Yeni anaya çalışmalarında bunun tartışılmasını istediğini kaydeden Yakut, idamın geri getirilmesi ile dokunulmazlık konusundaki düşüncesinin kişisel olduğunu, bu konularda son sözü partisinin söyleyeceğini dile getirdi.
"PARTİMDEN HER HANGİ BİR TEPKİ GELMEDİ"
Yakut, bu konuyla ilgili olarak partisi ile bir temasının olup olmadığı yönündeki soruya, partiyle böyle bir görüşme yapmadığını ve partiden her hangi tepkinin gelmediğini belirterek, partisinin özellikle AB uyum sürecinde attığı tüm adımların arkasında olduğunu da vurguladı.
Suç ve ceza noktasında orantının sağlanması gerektiğini savunduğunu yineleyen Yakut, Amerika'daki katillerin olay yerinde öldürüldüğüne Türkiye'de ise bir gün sonra serbest bırakıldığına dikkat çekti. İngiltere'de geçirdiği bir trafik kazasında tutuklanan Fenerbahçeli eski futbolcu Andre Santos'un bile tutuklandığını ancak Türkiye'de adam öldürenlerin bile serbest bırakıldığını dile getirdi.
Dokunulmazlıkların kaldırılması ile ilgili düşüncesini aktaran Yakut, son günlerde tartışılan terörle ilgili suçlarda dokunulmazlıkların kaldırılmasına gerek olmadığını ifade etti. Anayasanın dokunulmazlıklar konusunda çok açık hükümleri olduğunu vurgulayan Yakut, 83. maddede dokunulmazlıklarla ilgili 2 istisnadan söz edildiğini söyledi.
Yakut, bunlardan birinin seçim öncesi soruşturma başlatılmak kaydıyla, devletin ve ülkenin bölünmez bütünlüğünü bozmayı ve insan haklarına dayalı demokratik ve laik cumhuriyeti ortadan kaldırmayı amaçlayan faaliyetlerle ilgili dokunulmazlık olmadığını belirtti. İkincisini ise 'terör örgütüne yardım ve yataklık yapmak ve desteklemek' gibi ağır cezalık suçüstü hallerde 'milletvekili dokunulmazlığının' olmadığının altını çizdi.
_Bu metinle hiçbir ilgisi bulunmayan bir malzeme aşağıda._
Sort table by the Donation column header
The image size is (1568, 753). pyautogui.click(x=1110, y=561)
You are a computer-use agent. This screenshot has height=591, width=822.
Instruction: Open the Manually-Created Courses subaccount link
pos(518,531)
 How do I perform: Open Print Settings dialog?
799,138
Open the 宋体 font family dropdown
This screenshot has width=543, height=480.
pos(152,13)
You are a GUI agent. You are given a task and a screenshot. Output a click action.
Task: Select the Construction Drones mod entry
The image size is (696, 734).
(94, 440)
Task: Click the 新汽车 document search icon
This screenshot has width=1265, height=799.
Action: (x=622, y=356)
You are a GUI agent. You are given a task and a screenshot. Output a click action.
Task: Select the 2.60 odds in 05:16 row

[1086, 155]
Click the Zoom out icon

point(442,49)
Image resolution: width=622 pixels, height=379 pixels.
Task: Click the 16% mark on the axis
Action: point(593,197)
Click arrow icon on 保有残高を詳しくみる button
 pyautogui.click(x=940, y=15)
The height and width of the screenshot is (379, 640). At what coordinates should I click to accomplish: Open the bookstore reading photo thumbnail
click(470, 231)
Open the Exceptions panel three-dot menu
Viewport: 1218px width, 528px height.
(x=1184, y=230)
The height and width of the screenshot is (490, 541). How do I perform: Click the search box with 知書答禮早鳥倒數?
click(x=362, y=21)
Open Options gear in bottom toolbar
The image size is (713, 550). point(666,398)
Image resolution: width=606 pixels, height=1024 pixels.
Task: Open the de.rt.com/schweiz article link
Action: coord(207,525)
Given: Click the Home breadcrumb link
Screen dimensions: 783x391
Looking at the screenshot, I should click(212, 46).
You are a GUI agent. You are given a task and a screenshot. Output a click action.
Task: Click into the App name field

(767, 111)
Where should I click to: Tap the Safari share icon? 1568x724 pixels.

"CEZAEVİNDEKİ MİLLETVEKİLLERİ BU İSTİSNAİ DURUMDAN İÇERİDE"
Bugün KCK iddianamelerinde ve içeride bulunan milletvekillerinin durumuna bakıldığında bu istisnaların görüleceğinin belirten Yakut, "Anayasada ağır cezalık suçüstü haller açıkça sıralanmış. O zaman mahkemeler dokunulmazlığın kaldırılması için fezleke hazırlayıp Başbakanlık, Adalet Bakanlığı ve Meclis'e göndermek yerine gerek görüyorsa doğrudan dava açmalılar." dedi.
Yakut, işte BDP milletvekillerinin son zamanlarda teröristlerle kucaklaşmaları ve diğer çıkışlarının, anayasadaki bu istisna durumlara uyduğuna dikkat çekerek, fezleke verilmesine gerek olmadığını tekrar dile getirdi. Yakut, konuyla ilgili şu örneği verdi: "Allah etmesin de mesela bir milletvekili adam öldürdü. Burada dokunulmazlığın kaldırılmasına gerek yok."
TBMM Başkanvekili Yakut, son olarak, tüm sivil toplum örgütleri bu konularda fikirlerini söylediğini anımsatarak, kendisinin de fikirlerini paylaştığını kaydetti.